▸ **AIM**:
Copy the records below word for word, keeping every line as it is.

● ● ● ● ● ● ●

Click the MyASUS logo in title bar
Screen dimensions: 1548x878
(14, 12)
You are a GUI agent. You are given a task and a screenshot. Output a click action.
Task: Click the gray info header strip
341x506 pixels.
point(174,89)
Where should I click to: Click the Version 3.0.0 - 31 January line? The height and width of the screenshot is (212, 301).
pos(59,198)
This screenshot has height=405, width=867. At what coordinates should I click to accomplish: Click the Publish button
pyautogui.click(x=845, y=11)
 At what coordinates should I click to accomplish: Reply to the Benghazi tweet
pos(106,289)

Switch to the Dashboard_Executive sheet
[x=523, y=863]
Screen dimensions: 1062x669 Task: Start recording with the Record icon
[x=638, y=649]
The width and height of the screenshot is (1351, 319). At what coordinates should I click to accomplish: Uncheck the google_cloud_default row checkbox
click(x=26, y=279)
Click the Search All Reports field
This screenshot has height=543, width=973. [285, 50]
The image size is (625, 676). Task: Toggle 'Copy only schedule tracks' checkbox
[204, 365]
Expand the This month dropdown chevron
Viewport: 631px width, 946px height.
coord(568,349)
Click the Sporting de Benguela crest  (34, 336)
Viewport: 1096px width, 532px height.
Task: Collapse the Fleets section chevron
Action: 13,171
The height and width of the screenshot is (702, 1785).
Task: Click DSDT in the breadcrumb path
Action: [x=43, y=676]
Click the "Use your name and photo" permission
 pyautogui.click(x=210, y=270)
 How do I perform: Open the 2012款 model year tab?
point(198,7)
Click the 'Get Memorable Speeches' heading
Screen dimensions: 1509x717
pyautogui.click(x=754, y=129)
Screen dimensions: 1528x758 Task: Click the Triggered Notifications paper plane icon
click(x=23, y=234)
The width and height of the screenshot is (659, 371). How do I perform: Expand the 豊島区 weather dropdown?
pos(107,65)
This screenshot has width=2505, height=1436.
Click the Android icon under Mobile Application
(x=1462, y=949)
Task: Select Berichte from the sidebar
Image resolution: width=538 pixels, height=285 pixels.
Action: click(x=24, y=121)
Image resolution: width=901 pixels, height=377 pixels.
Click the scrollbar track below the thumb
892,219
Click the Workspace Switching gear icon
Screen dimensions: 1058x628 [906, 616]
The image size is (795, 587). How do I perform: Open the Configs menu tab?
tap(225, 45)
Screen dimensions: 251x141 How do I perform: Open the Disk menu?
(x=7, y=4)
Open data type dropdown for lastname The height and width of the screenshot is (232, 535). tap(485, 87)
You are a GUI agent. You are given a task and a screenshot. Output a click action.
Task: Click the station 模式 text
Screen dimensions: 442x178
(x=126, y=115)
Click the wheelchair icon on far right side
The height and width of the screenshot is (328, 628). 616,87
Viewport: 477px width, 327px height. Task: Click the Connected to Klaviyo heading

● ● ● ● ● ● ●

▸ **PROBLEM SOLUTION**:
Click the MyASUS logo in title bar
Screen dimensions: 1548x878
(14, 12)
You are a GUI agent. You are given a task and a screenshot. Output a click action.
Task: Click the gray info header strip
341x506 pixels.
point(174,89)
Where should I click to: Click the Version 3.0.0 - 31 January line? The height and width of the screenshot is (212, 301).
pos(59,198)
This screenshot has height=405, width=867. At what coordinates should I click to accomplish: Click the Publish button
pyautogui.click(x=845, y=11)
 At what coordinates should I click to accomplish: Reply to the Benghazi tweet
pos(106,289)

Switch to the Dashboard_Executive sheet
[x=523, y=863]
Screen dimensions: 1062x669 Task: Start recording with the Record icon
[x=638, y=649]
The width and height of the screenshot is (1351, 319). At what coordinates should I click to accomplish: Uncheck the google_cloud_default row checkbox
click(x=26, y=279)
Click the Search All Reports field
This screenshot has height=543, width=973. [285, 50]
The image size is (625, 676). Task: Toggle 'Copy only schedule tracks' checkbox
[204, 365]
Expand the This month dropdown chevron
Viewport: 631px width, 946px height.
coord(568,349)
Click the Sporting de Benguela crest  (34, 336)
Viewport: 1096px width, 532px height.
Task: Collapse the Fleets section chevron
Action: 13,171
The height and width of the screenshot is (702, 1785).
Task: Click DSDT in the breadcrumb path
Action: [x=43, y=676]
Click the "Use your name and photo" permission
 pyautogui.click(x=210, y=270)
 How do I perform: Open the 2012款 model year tab?
point(198,7)
Click the 'Get Memorable Speeches' heading
Screen dimensions: 1509x717
pyautogui.click(x=754, y=129)
Screen dimensions: 1528x758 Task: Click the Triggered Notifications paper plane icon
click(x=23, y=234)
The width and height of the screenshot is (659, 371). How do I perform: Expand the 豊島区 weather dropdown?
pos(107,65)
This screenshot has width=2505, height=1436.
Click the Android icon under Mobile Application
(x=1462, y=949)
Task: Select Berichte from the sidebar
Image resolution: width=538 pixels, height=285 pixels.
Action: click(x=24, y=121)
Image resolution: width=901 pixels, height=377 pixels.
Click the scrollbar track below the thumb
892,219
Click the Workspace Switching gear icon
Screen dimensions: 1058x628 [906, 616]
The image size is (795, 587). How do I perform: Open the Configs menu tab?
tap(225, 45)
Screen dimensions: 251x141 How do I perform: Open the Disk menu?
(x=7, y=4)
Open data type dropdown for lastname The height and width of the screenshot is (232, 535). tap(485, 87)
You are a GUI agent. You are given a task and a screenshot. Output a click action.
Task: Click the station 模式 text
Screen dimensions: 442x178
(x=126, y=115)
Click the wheelchair icon on far right side
The height and width of the screenshot is (328, 628). 616,87
Viewport: 477px width, 327px height. Task: Click the Connected to Klaviyo heading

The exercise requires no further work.